The Origins of the Ambivalent Acceptance of Divorce
Andrew J. Cherlin discusses divorce and non-marital childbearing in this article. He began by giving a response to Margaret Usdansky’s sociological study on depictions of single-parent families in the 1990‘s. Non-marital child birth has remained less accepted in society over time and is still looked down upon.
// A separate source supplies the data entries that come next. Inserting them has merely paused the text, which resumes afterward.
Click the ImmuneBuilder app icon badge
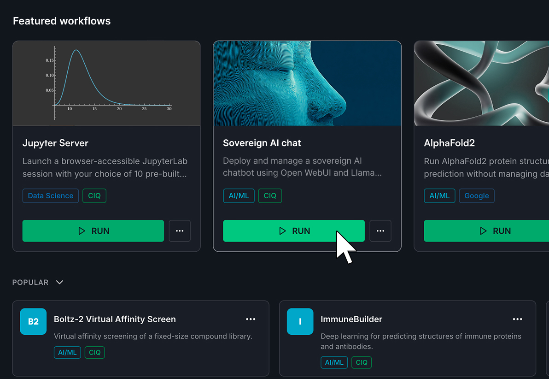This screenshot has width=549, height=379. point(300,321)
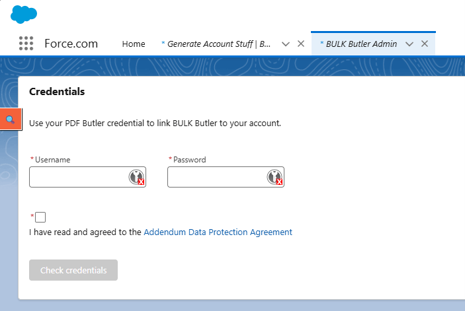Close the BULK Butler Admin tab

(425, 44)
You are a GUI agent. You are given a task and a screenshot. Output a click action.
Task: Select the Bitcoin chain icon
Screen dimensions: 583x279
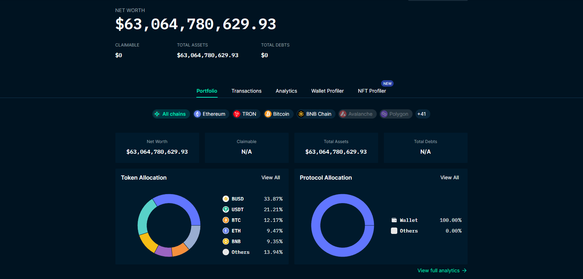click(x=268, y=114)
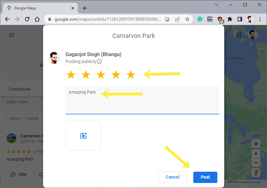Viewport: 267px width, 188px height.
Task: Click the Pegman icon on the map
Action: pyautogui.click(x=256, y=173)
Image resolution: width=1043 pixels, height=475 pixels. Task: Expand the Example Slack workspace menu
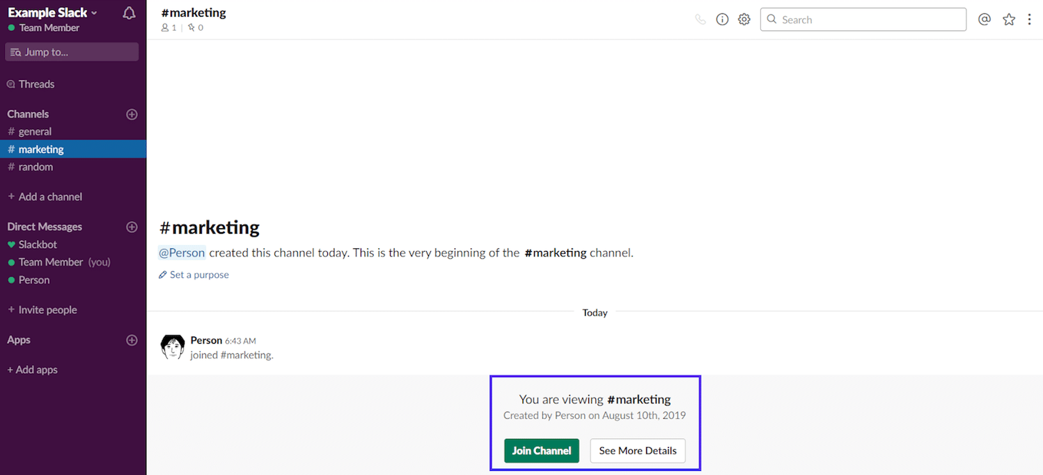52,13
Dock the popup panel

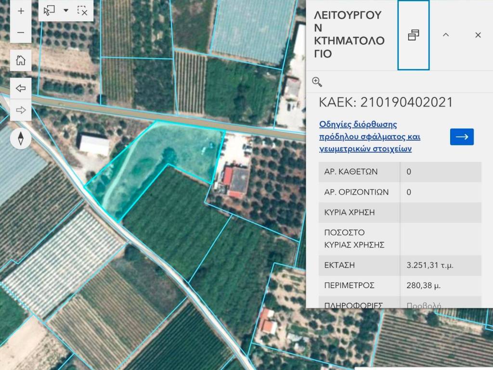pyautogui.click(x=413, y=35)
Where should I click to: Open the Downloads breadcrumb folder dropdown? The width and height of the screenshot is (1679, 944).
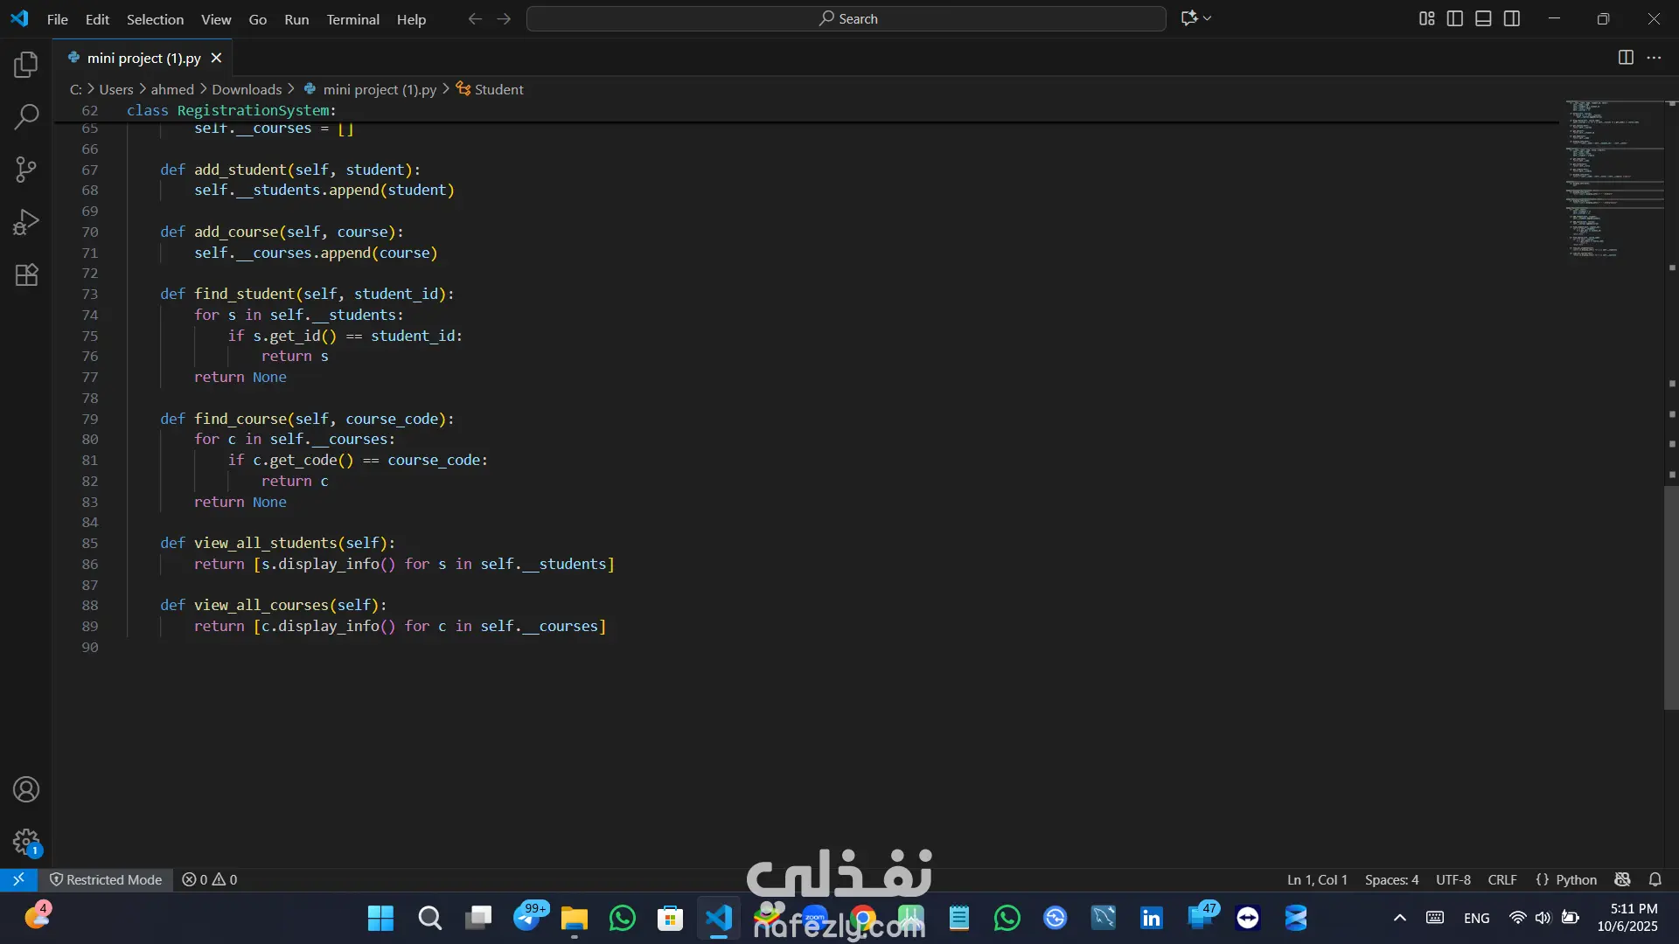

Divorce is the legal way to dismiss a marriage. When colonist first came to the New World they descended from both the Catholic Church and the Church of England. The Catholic Church did not allow divorce but did allow annulment if a marriage was conducted illegally. The Church of England was established by Henry VIII when he was denied annulment by Pope Clement. Divorce remained illegal in Europe until 1857. The colonist followed the thoughts and writings of Martin Luther who wrote that divorce should only be allowed under two conditions: desertion or adultery. Overtime divorce laws kept becoming more and more relaxed despite the efforts of President Roosevelt insisting that these laws had to be tightened, due to the fact that not many states took action. Divorce overtime has become more and more common and has become more socially acceptable. Americans views on family life even began to change overtime and divorce was becoming the most popular decision if you faced any relationship trouble. In Athwal 2
the 1970s only one in twenty couples were getting divorced and today almost one in every four couples get divorced. Divorce should be controlled to some extent because overtime marriage is going to lose significance. Non-marital childbearing used to be substandard to say the least. The colonies as well as England considered children born outside of marriage to be “illegitimate”. These children barley had any legal rights. Children in the 1800’s were mainly valued for there labor. Men were in control of both their wives and their children. If a marriage was ever annulled the...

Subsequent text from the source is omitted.